Pujols' slow start in 2012, his first season with the Los Angeles Angels, brought plenty of speculation about whether we were seeing the beginning of the end. He batted .217/.265/.304 in April, with zero home runs and just four RBIs. His first home run didn't come until May 6. From that point on, though, Pujols batted .305/.365/.569, easing the concerns of fantasy owners everywhere. However, despite his "turnaround," he sported a .285/.336/.431 slash line and hit just one home run over the season's final 32 games. So if the way Pujols' 2012 season began was unsettling, then the way it ended shouldn't have provided much relief.

It's important to re-emphasize the fact that Pujols didn't just have a down season in 2012, it was the culmination of a skill set that has been declining over the past four or five years. That's an important distinction to make. If Pujols had displayed a stable skill set from 2008-2011 and then had a down year in 2012, there'd be reason to think it was an aberration and that a bounce-back in 2013 would be likely. Instead, we've seen year after year of declining production and regressing skills. The trends suggest things will only get worse this season.
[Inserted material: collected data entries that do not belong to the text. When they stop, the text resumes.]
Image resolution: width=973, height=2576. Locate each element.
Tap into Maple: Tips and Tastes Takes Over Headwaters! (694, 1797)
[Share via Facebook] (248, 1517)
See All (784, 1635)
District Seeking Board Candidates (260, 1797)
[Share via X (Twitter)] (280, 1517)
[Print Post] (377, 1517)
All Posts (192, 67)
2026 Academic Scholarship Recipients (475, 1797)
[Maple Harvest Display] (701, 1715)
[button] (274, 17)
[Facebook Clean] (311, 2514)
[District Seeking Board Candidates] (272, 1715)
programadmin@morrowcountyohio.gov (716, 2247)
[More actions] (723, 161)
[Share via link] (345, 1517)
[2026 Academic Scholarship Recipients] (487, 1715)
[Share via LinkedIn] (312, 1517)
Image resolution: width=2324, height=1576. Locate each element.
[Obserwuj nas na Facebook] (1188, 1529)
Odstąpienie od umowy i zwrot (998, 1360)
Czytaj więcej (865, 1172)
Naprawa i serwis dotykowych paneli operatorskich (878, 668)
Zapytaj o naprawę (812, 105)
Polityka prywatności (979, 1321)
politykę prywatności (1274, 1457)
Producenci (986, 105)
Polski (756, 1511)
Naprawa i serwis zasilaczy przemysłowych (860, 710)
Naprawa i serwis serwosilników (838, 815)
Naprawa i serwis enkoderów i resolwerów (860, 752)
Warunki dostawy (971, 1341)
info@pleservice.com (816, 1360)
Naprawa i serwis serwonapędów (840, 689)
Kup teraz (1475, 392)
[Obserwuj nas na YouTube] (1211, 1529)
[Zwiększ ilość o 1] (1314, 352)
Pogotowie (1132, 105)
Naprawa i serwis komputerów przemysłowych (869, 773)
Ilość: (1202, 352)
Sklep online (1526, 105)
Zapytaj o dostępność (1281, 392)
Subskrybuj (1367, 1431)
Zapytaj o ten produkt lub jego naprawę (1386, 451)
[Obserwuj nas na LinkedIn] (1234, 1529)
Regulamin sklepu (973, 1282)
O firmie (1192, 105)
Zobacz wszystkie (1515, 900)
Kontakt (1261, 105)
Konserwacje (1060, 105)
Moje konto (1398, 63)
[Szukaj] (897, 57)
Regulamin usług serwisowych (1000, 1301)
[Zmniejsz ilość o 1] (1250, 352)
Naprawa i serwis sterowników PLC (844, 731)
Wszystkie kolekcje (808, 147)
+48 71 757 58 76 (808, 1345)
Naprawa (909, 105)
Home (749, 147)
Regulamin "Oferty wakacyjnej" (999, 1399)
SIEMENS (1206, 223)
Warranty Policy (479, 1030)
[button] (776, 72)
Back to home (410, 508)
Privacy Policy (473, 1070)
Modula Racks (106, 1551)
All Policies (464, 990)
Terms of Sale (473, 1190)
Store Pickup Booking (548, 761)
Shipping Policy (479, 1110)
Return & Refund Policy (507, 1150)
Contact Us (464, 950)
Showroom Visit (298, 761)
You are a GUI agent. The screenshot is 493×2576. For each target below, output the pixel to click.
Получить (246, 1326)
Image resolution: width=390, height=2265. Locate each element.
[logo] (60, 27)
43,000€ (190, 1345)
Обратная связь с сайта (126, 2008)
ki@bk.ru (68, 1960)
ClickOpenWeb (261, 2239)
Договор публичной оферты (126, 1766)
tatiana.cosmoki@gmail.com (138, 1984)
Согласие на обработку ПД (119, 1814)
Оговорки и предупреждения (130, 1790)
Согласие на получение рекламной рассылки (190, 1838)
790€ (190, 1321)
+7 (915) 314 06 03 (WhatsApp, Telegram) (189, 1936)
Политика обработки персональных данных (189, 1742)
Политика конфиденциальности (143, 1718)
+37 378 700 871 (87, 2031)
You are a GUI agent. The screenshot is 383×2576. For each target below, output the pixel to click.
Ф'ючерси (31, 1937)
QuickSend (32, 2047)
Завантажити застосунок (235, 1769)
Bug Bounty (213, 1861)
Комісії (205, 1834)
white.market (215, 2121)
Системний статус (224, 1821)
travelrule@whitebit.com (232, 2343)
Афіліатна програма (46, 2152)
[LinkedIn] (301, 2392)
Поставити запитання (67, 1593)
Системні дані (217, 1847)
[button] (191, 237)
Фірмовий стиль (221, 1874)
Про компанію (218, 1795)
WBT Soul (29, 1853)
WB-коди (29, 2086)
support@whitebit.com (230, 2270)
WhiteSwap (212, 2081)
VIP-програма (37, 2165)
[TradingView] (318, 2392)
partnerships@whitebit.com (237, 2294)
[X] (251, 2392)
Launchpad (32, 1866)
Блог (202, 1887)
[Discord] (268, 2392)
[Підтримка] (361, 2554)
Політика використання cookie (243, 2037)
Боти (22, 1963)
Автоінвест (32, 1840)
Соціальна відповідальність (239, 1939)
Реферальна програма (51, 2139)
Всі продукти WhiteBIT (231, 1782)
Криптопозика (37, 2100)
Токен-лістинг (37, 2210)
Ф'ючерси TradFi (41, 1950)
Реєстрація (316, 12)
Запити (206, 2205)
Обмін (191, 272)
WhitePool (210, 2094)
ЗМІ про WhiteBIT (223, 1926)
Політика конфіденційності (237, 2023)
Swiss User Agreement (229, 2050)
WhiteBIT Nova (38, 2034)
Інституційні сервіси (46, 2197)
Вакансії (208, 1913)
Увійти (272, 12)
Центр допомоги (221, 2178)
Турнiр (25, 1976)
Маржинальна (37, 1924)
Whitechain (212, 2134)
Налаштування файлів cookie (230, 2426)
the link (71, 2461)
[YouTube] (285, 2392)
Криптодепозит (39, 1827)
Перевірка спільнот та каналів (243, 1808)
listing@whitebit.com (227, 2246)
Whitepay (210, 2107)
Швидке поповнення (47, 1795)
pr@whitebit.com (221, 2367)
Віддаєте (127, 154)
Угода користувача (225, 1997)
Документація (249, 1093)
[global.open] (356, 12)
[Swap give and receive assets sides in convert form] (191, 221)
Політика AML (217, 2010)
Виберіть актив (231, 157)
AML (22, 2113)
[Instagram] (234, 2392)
How much worse? Well, Pujols , the top first baseman being selected in early drafts (and, as noted above, No. 5 overall), finished last season as the No. 6 first baseman and the No. 32 player overall, according to the ESPN Player Rater. Based on the way his career is trending, it's not a stretch to think that Pujols, now 33 years old and coming off knee surgery, could slip outside the top 40 or 50 this season. Maybe that seems like a stretch for a guy who has been so productive for so many years, but what indication do we have that he's somehow going to put the brakes on this downhill skid?

It's time we acknowledge what Pujols is now and stop treating him like the player he once was. The 2013 version of the future Hall of Famer is a good player who carries plenty of fantasy value. However, the 2013 version also shouldn't be selected in the first couple of rounds on draft day, much less in the top five overall. The risk, as strange as it may sound, is just too great.